Figure 1.2 shows the qualitative fluorescence results of our constructs with unmodified 0.19 tagged with GFP and a secretion tag. Figure 1.1 shows our modified 0.19 constructs, also tagged with GFP and a secretion tag. A seen in the photographs above, our modified 0.19 constructs are fluorescent, showing that our modificaitons have not prevented the secretion tag from functioning, thus enabling the modified 0.19 to be secreted from yeast cells.
Confirming the Molecular Weight of 0.19
Figure 2
This is the electrophoresis with 0.19 protein solution(Figure 2).The protein marker in lane 1 and 5 (counting from left) show bands of molecular weight at 10, 13, 22, 32, 67, and 94 kDa. In lane 2 and 3 we have GFP-tagged 0.19 with combined molecular weight of around 40kDa and the electrophoresis results show that the two bands are between 32 and 67 kDa as expected. To confirm the molecular weight of 0.19 by itself, we put the purified protein solution collected from the cell pellet containing Construct 1 in lane 6 and 7. Although the bands are faint, the results show the correct molecular weight of 0.19, which is 13kDa. We assumed that the faint bands are due to the low protein concentration.
2-chloro-4-nitrophenyl maltotrioside (CNP) Assay
Figure 1
Figure #
As you can see from the data above, the α-amylase activity for all of the 0.19 variations α-amylase activity over a 30-minute period was measured. Regarding the modifications made to improve 0.19’s bonding strength to α-amylase (Gly to Glu and Ile to Asn modifications), their α-amylase activity was consistently lower than the original 0.19 throughout the 30-minute period which means the modification that increased the affinity with α-amylase was successful.
The modification with the intention of preventing dimerization, Arg to Glu with and without secretion tag had an α-amylase activity was similar to the unmodified 0.19 from t~3.5 to t=5 throughout the 30-minute period; however, it had a lower α-amylase activity overall, so we considered the modification to be positive. Regarding the modification with the same intention, but for Cys to Arg, there was a higher α-amylase activity than the original 0.19 from t=4 to t=8, but we also consider this to be insignificant according to the overall data, therefore, this modification had a positive result as well.

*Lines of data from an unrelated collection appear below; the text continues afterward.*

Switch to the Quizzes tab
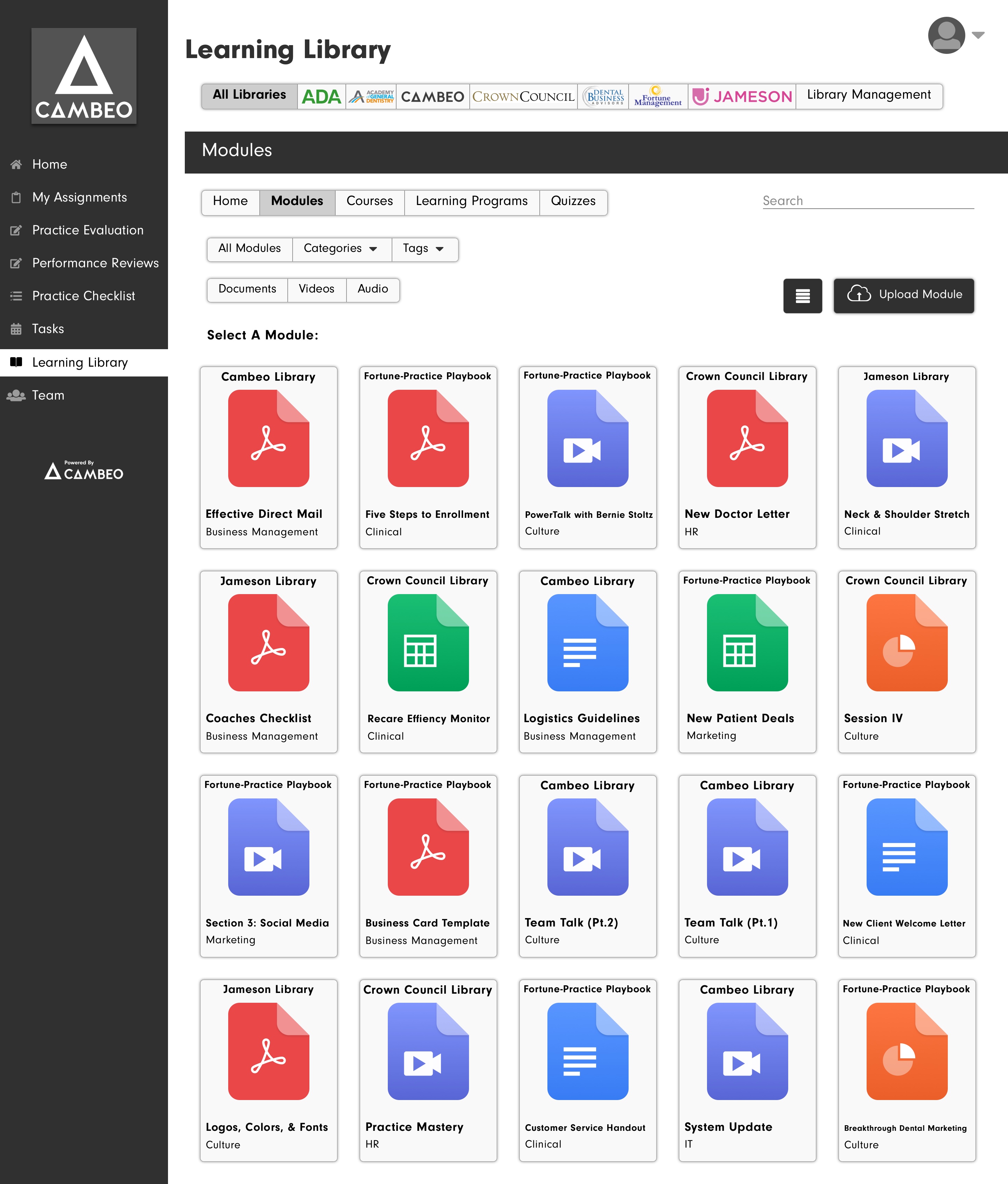1008x1184 pixels. 573,201
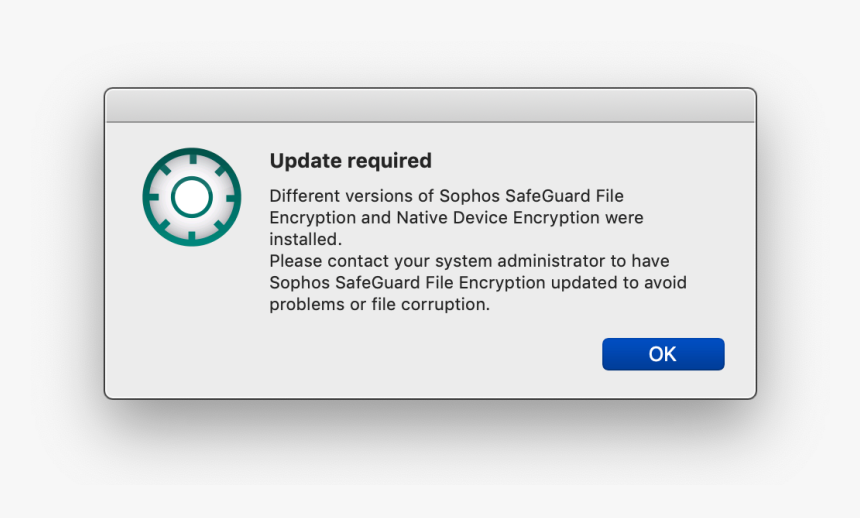860x518 pixels.
Task: Click the "Update required" heading
Action: pyautogui.click(x=350, y=161)
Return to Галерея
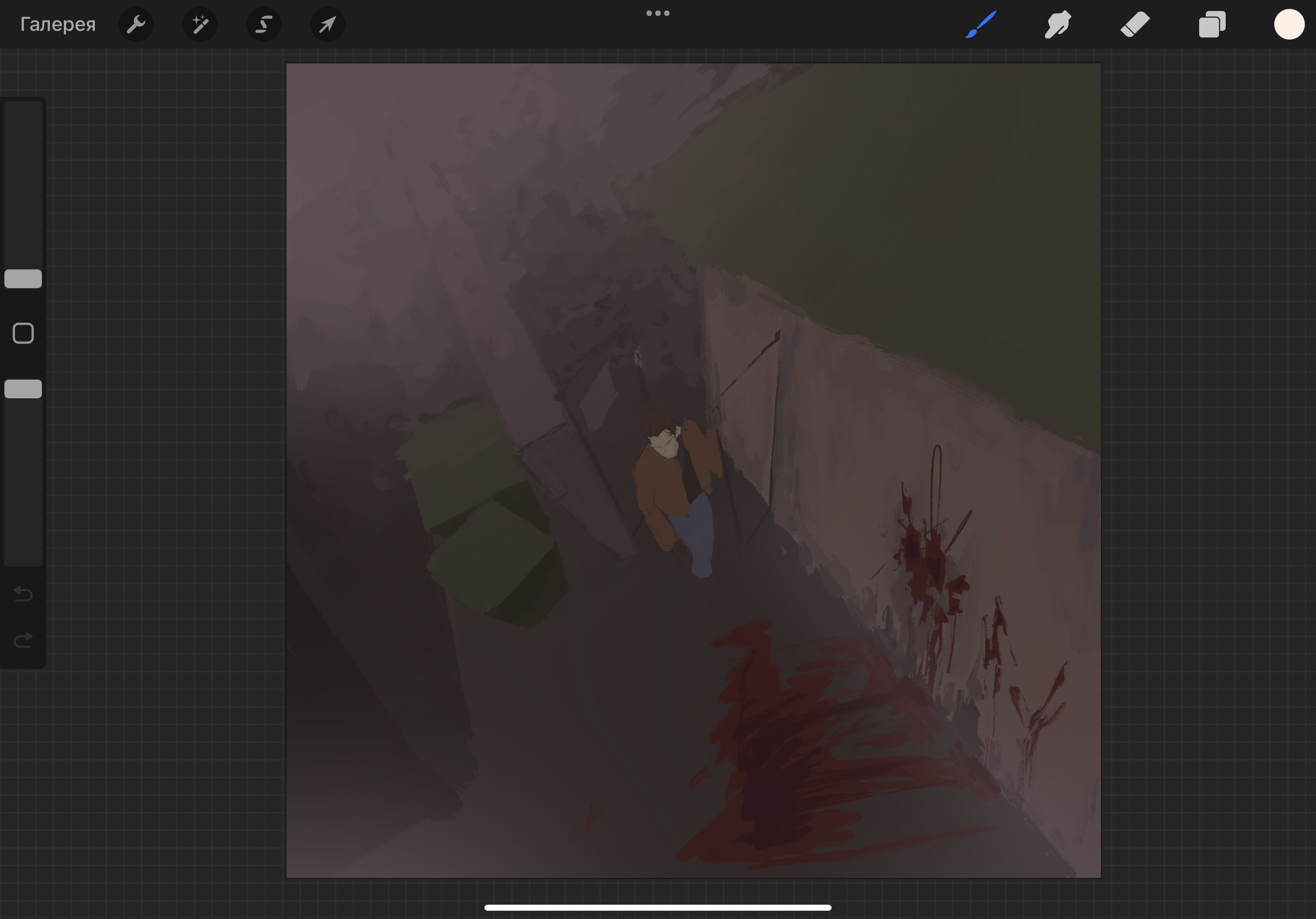Image resolution: width=1316 pixels, height=919 pixels. coord(57,25)
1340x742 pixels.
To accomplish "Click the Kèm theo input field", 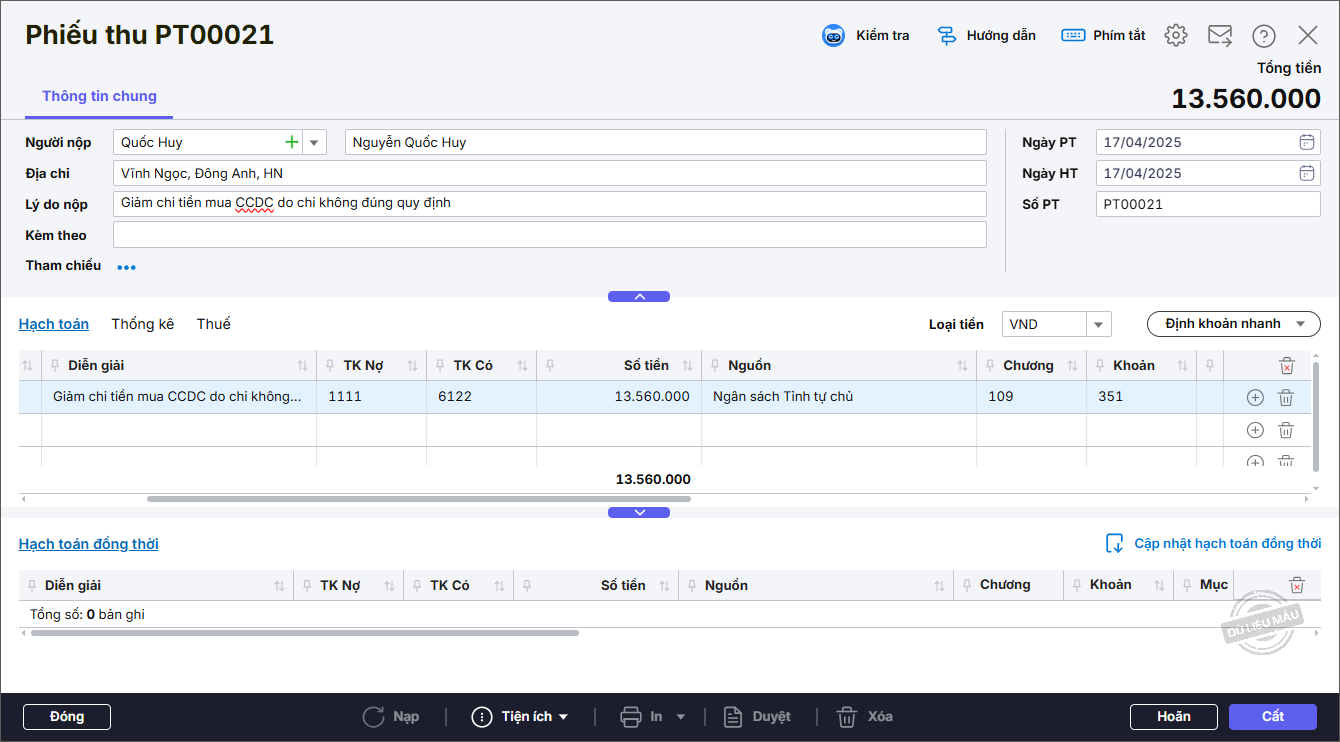I will click(x=549, y=235).
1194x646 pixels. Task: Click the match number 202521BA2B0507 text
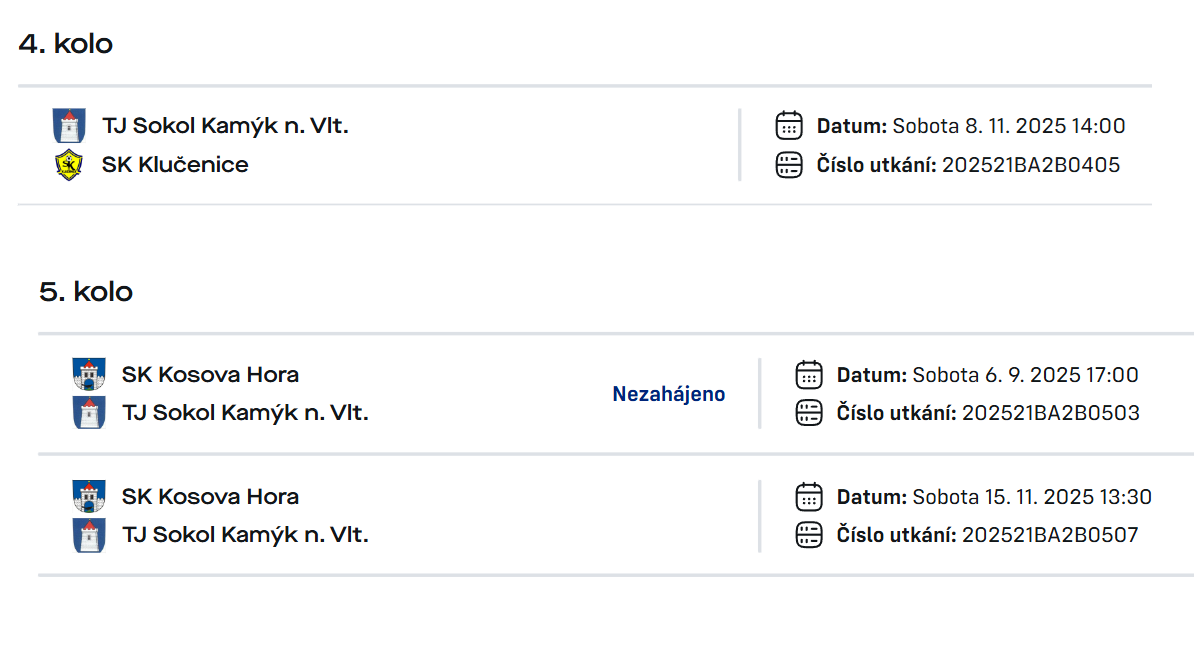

Looking into the results between the modifications with high affinity to α-amylase, as expected from our results from the dry lab, the Gly to Glu modifications were more effective than the Ile to Asn modifications regarding our modification for strengthening the affinity between 0.19 and α-amylase (solid lines); this can be inferred by comparing the α-amylase activity at t=2 (Gly to Glu without secretion tag was 0.005137 mol/L/min, Gly to Glu with secretion tag was 0.004840 mol/L/min, Ile to Asn without secretion tag was 0.007767 mol/L/min, and Ile to Asn with secretion tag was 0.01354 mol/L/min).
Another point to be mentioned is the increasing slopes in the Arg to Glu modifications from t=2 to t=6 which was different from all the other 0.19s which had a decreasing slope. We were not able to interpret this specific characteristic, so further research is necessary.
The last point that should be noted is the average speed of α-amylase activity in Gly to Glu modification with the secretion tag. Despite the initial α-amylase activity being relatively low compared to the original 0.19 with secretion tag, the average speed of α-amylase activity for Gly to Glu with secretion tag was nearly identical to the average speed of α-amylase activity in the original 0.19 with secretion tag from t=0 to t=2 (Gly to Glu with secretion tag was −0.01499 mol/Lmin, 0.19 with secretion tag was −0.02610 mol/Lmin). This is significant data because the average speed of α-amylase activity is another important factor to consider, and it was interesting to see that only the Gly to Glu with secretion tag had a relatively large average speed of α-amylase activity considering it to start at a relatively low α-amylase activity to the original 0.19s. We do not know the reason behind this, so future investigation is necessary. In conclusion, all of our modifications were overall more successful at inhibiting α-amylase compared to the original 0.19s.